Opened 2 years ago

Last modified 5 months ago

#29214 assigned Bug

Invalid SQL generated when annotating a subquery with an outerref to an annotated field.

Reported by: Oskar Persson Owned by: Chetan Khanna
Component: Database layer (models, ORM) Version: master
Severity: Normal Keywords: queryset annotations
Cc: felixxm, Simon Charette, Chetan Khanna Triage Stage: Accepted
Has patch: yes Needs documentation: no
Needs tests: no Patch needs improvement: yes
Easy pickings: no UI/UX: no

Description (last modified by Tim Graham)

An SQL-error is raised when updating a queryset which includes an annotation created using a subquery, which in turn also uses an annotation.

class Recursive(models.Model):
    name = models.CharField(max_length=10)
    link = models.IntegerField()
    parent = models.ForeignKey('self', models.CASCADE, null=True)

from django.db.models import OuterRef, Subquery, F

rec1 = Recursive.objects.create(name="r1", link=1)
rec2 = Recursive.objects.create(name="r2", link=1)
rec3 = Recursive.objects.create(name="r11", parent=rec1, link=2)

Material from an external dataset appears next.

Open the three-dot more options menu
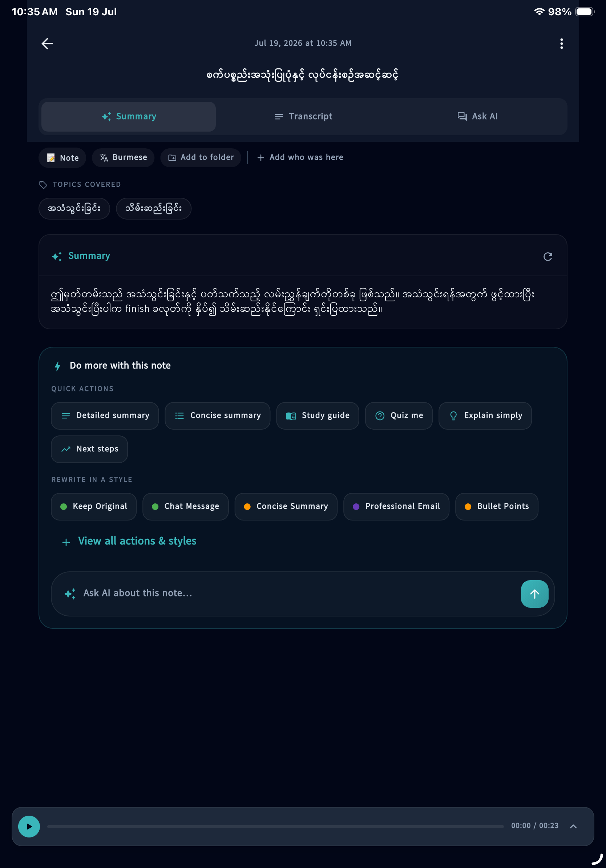This screenshot has height=868, width=606. [561, 43]
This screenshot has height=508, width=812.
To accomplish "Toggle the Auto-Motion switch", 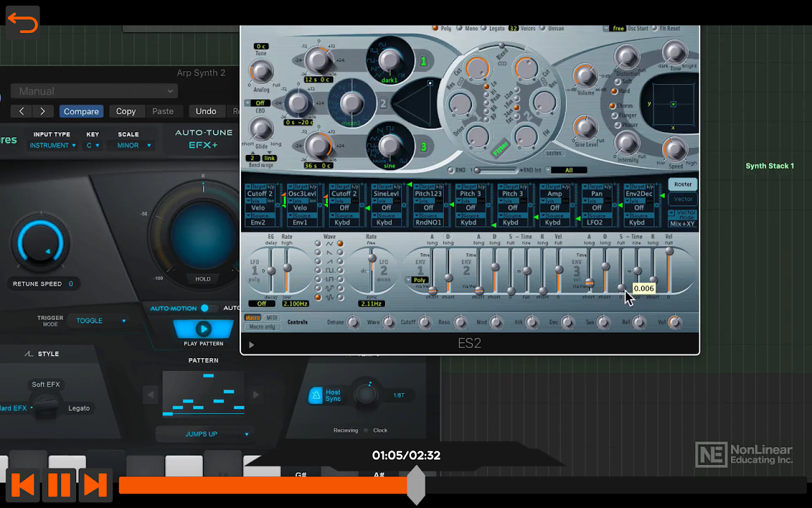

latest_parent = Recursive.objects.filter(link=OuterRef('parent_link')).order_by('id')

Recursive.objects.filter(parent__isnull=False) \
        .annotate(parent_link=F('parent__link')) \
        .annotate(p=Subquery(latest_parent.values('pk')[:1])) \
        .update(parent_id=F('p'))
Traceback (most recent call last):
  File "tests.py", line 88, in test_update_annotated_using_related_queryset
    .update(parent_id=F('p'))
  File "/git/django/django/db/models/query.py", line 647, in update
    rows = query.get_compiler(self.db).execute_sql(CURSOR)
  File "/git/django/django/db/models/sql/compiler.py", line 1204, in execute_sql
    cursor = super(SQLUpdateCompiler, self).execute_sql(result_type)
  File "/git/django/django/db/models/sql/compiler.py", line 899, in execute_sql
    raise original_exception
OperationalError: no such column: T2.link

I've tried this in SQLite and MySQL in Django 1.11.11 and Django 2.0 using Python 3.6.0. All raising similar errors.

Attachments (1)

ticket29214.diff (1.5 KB) - added by Chetan Khanna 5 months ago.
Test file

Download all attachments as: .zip

Change History (18)

comment:1 Changed 2 years ago by Tim Graham

Description: modified (diff)
Summary: SQL-error when updating after annotating using subqueryInvalid SQL when updating after annotating using subquery
Triage Stage: UnreviewedAccepted

comment:2 Changed 2 years ago by Carlton Gibson

Related: #29542

comment:3 Changed 2 years ago by felixxm

Cc: felixxm added

comment:4 Changed 2 years ago by Oskar Persson

Just tried this with the fix for #29542 and the problem remains.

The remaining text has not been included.